Include in the output exactly the lines from the opening of the data through the line containing "Given: Click the Borders icon", and nothing more.

Dataset content:
BEGIN
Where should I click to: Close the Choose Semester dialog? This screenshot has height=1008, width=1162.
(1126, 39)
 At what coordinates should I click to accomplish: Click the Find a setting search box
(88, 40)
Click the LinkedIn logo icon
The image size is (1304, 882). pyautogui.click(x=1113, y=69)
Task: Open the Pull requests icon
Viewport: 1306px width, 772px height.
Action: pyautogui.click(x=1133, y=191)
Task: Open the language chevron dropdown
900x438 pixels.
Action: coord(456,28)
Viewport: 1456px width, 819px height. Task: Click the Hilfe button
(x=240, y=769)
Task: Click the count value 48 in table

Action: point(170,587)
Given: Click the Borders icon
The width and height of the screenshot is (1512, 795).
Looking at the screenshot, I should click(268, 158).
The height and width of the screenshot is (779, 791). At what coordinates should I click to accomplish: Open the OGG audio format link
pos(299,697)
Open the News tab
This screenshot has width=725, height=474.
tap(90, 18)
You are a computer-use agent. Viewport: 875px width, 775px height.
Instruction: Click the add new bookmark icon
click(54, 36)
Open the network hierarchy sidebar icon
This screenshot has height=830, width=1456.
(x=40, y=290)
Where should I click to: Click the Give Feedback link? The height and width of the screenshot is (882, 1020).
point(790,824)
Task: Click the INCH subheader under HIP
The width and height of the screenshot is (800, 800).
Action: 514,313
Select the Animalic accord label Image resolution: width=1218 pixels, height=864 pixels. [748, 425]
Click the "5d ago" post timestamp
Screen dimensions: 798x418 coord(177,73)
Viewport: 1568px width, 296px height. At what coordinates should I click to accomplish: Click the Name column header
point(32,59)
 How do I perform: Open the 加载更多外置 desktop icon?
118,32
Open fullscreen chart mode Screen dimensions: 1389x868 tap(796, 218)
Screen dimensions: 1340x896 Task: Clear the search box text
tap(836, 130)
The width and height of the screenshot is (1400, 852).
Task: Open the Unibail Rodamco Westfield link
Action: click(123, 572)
END
Written answer:
Where should I click to: Close the Choose Semester dialog? This screenshot has height=1008, width=1162.
(1126, 39)
 At what coordinates should I click to accomplish: Click the Find a setting search box
(88, 40)
Click the LinkedIn logo icon
The image size is (1304, 882). pyautogui.click(x=1113, y=69)
Task: Open the Pull requests icon
Viewport: 1306px width, 772px height.
Action: pyautogui.click(x=1133, y=191)
Task: Open the language chevron dropdown
900x438 pixels.
Action: coord(456,28)
Viewport: 1456px width, 819px height. Task: Click the Hilfe button
(x=240, y=769)
Task: Click the count value 48 in table

Action: point(170,587)
Given: Click the Borders icon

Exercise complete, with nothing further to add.